_To do_
Could you retype all of the records exactly, leaving out every picture?
*** Opening Data supplied ***
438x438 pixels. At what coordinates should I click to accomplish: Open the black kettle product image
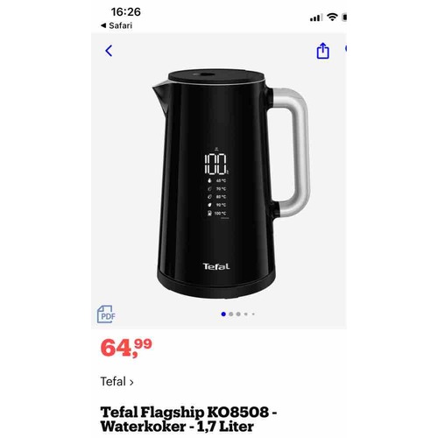tap(231, 183)
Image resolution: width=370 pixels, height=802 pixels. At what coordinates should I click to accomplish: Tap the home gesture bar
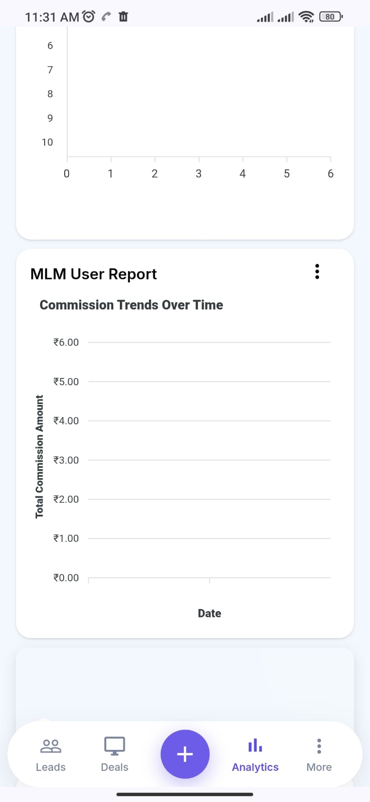click(185, 794)
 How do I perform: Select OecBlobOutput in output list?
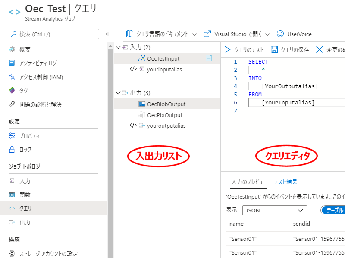pos(166,104)
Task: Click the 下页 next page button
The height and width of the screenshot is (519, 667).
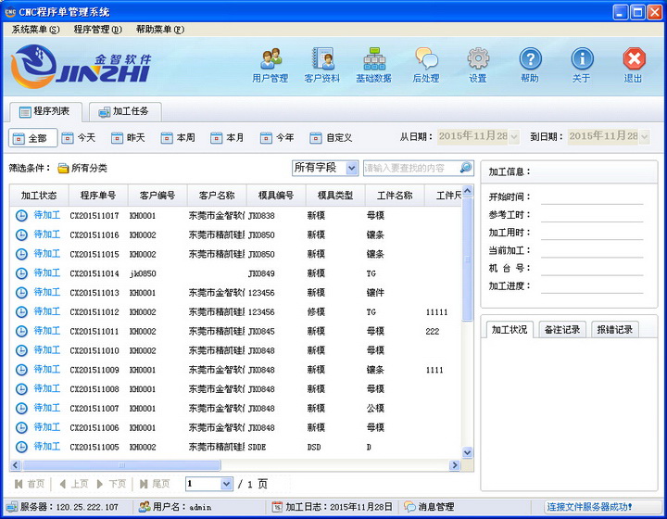Action: [x=111, y=484]
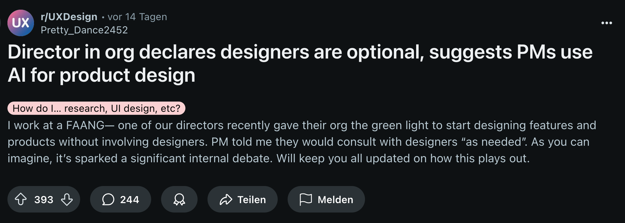Give an award using the award ribbon icon
Image resolution: width=625 pixels, height=223 pixels.
(179, 199)
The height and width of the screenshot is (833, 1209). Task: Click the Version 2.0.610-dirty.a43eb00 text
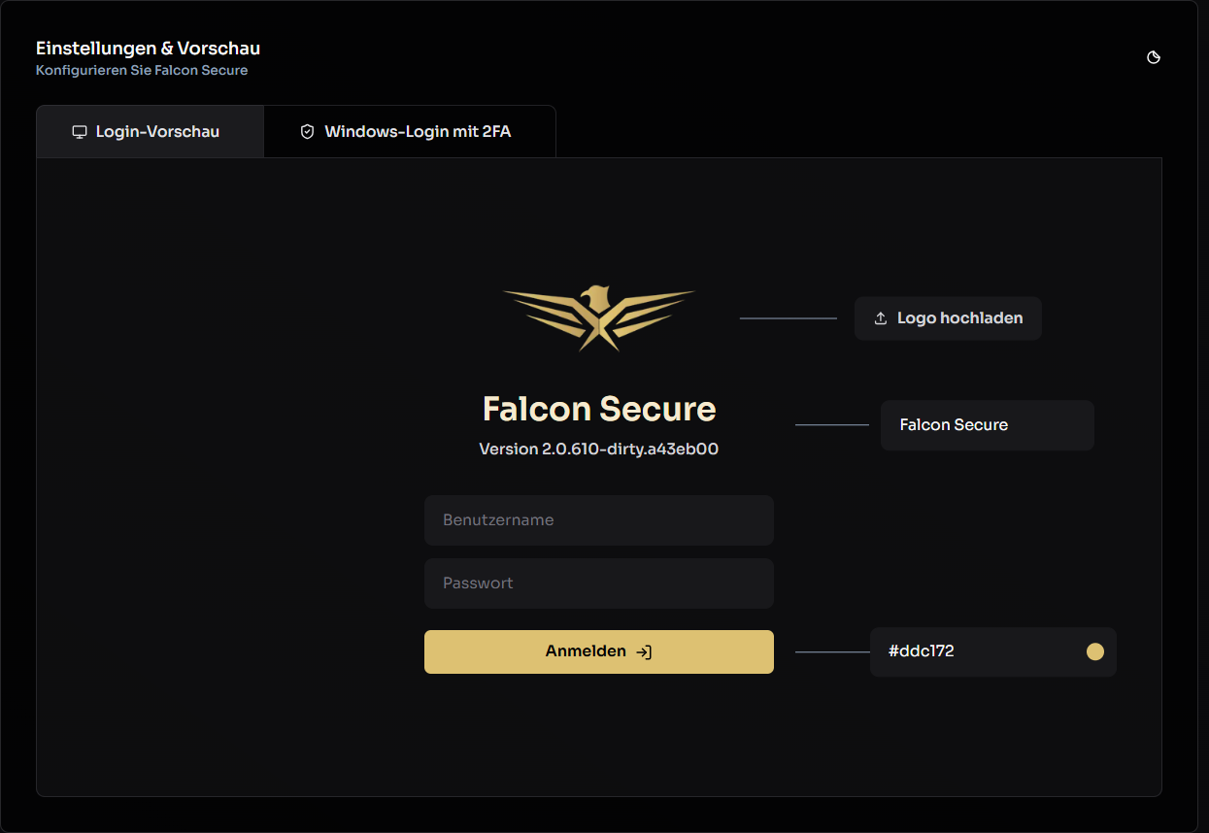[599, 450]
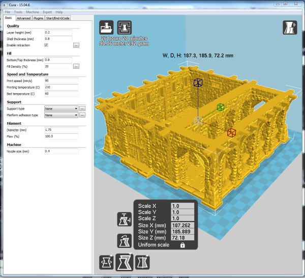
Task: Open the Support type dropdown
Action: click(x=62, y=108)
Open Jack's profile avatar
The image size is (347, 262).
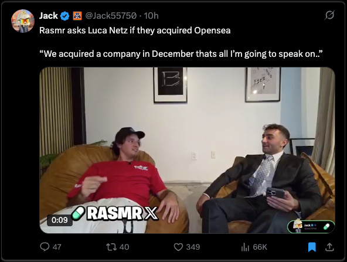point(23,21)
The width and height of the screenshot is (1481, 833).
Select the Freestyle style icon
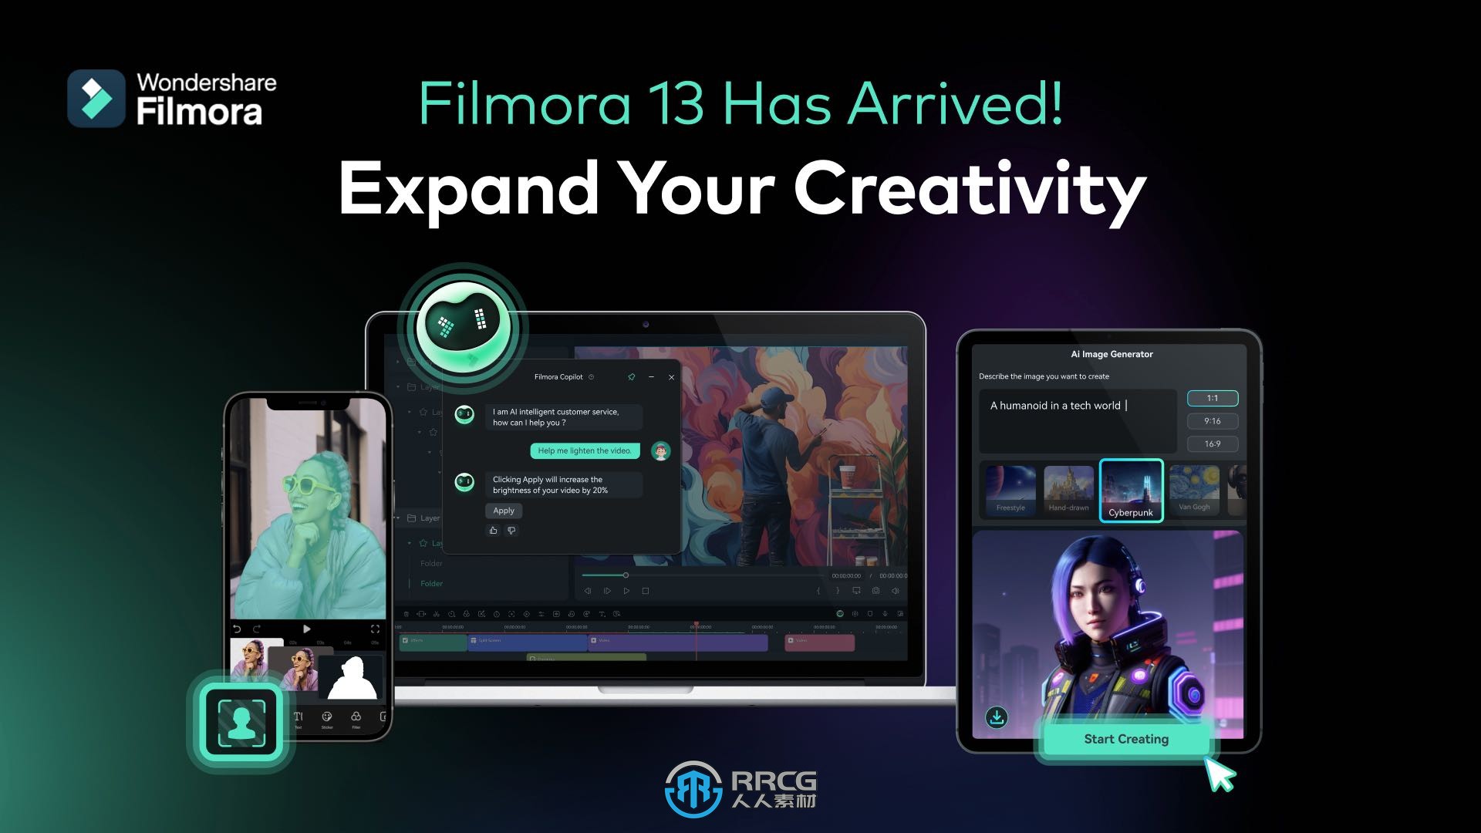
*** Closing Data supplied ***
_Response below_
438x438 pixels. At what coordinates should I click to accomplish: Open the black kettle product image
tap(231, 183)
Image resolution: width=370 pixels, height=802 pixels. At what coordinates should I click to accomplish: Tap the home gesture bar
click(185, 794)
 How do I perform: Select OecBlobOutput in output list?
pos(166,104)
Task: Click the 下页 next page button
The height and width of the screenshot is (519, 667).
Action: [x=111, y=484]
Give an award using the award ribbon icon
Image resolution: width=625 pixels, height=223 pixels.
(179, 199)
The height and width of the screenshot is (833, 1209). Task: Click the Version 2.0.610-dirty.a43eb00 text
[599, 450]
Task: Open the Support type dropdown
Action: click(x=62, y=108)
Open Jack's profile avatar
The image size is (347, 262).
point(23,21)
The width and height of the screenshot is (1481, 833).
Select the Freestyle style icon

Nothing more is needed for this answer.